We hypothesize that developing small compounds that can activate TRPML1 should also enhance macroautophagy and increase lysosome function in animals and potentially in humans.

Study Design: 
In this project, we seek to demonstrate that activation of TRPML1 increases macroautophagy and lysosome growth signaling in animals, and that this activation and its subsequent effects are dose dependent.

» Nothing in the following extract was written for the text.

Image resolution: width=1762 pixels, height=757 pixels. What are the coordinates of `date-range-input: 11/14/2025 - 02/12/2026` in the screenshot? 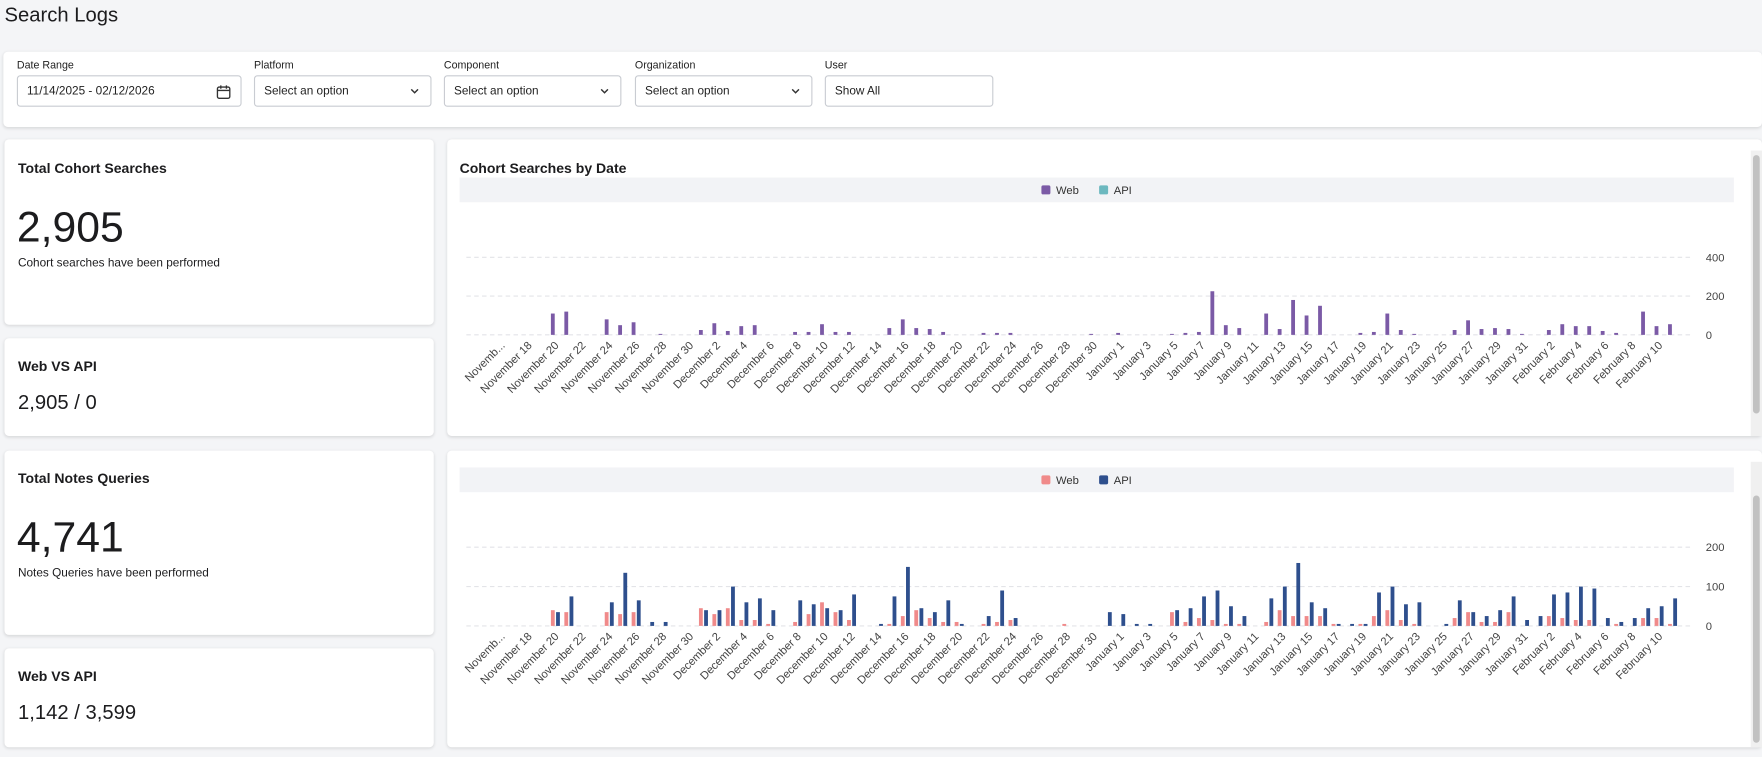 It's located at (129, 91).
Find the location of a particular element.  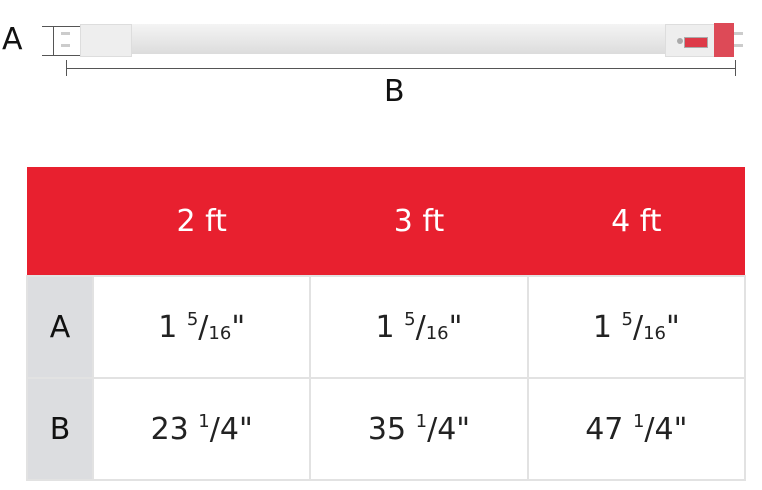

We will then determine whether and how much activation of TRPML1 is needed to show beneficial effects in animal models of PD. Lastly, we seek to lay the foundation for development of an assay or suite of assays that will allow us to measure activation of TRPML1 and its subsequent activation of macroautophagy and lysosome growth signaling in future clinical trials.

Impact on Diagnosis/Treatment of Parkinson’s Disease:
Establishing that activation of TRPML1 increases macroautophagy and lysosome growth signaling in animals, and that these effects can be monitored in potential future clinical trials, would provide a strong body of evidence supporting the development of small compounds that can activate TRPML1 for the treatment of PD.

Next Steps for Development:
Success in this grant would provide strong support for the continued advancement of Libra’s small compound TRPML1 activators into animal toxicology studies, which are required for advancement into clinical safety evaluation in people with PD and healthy volunteers.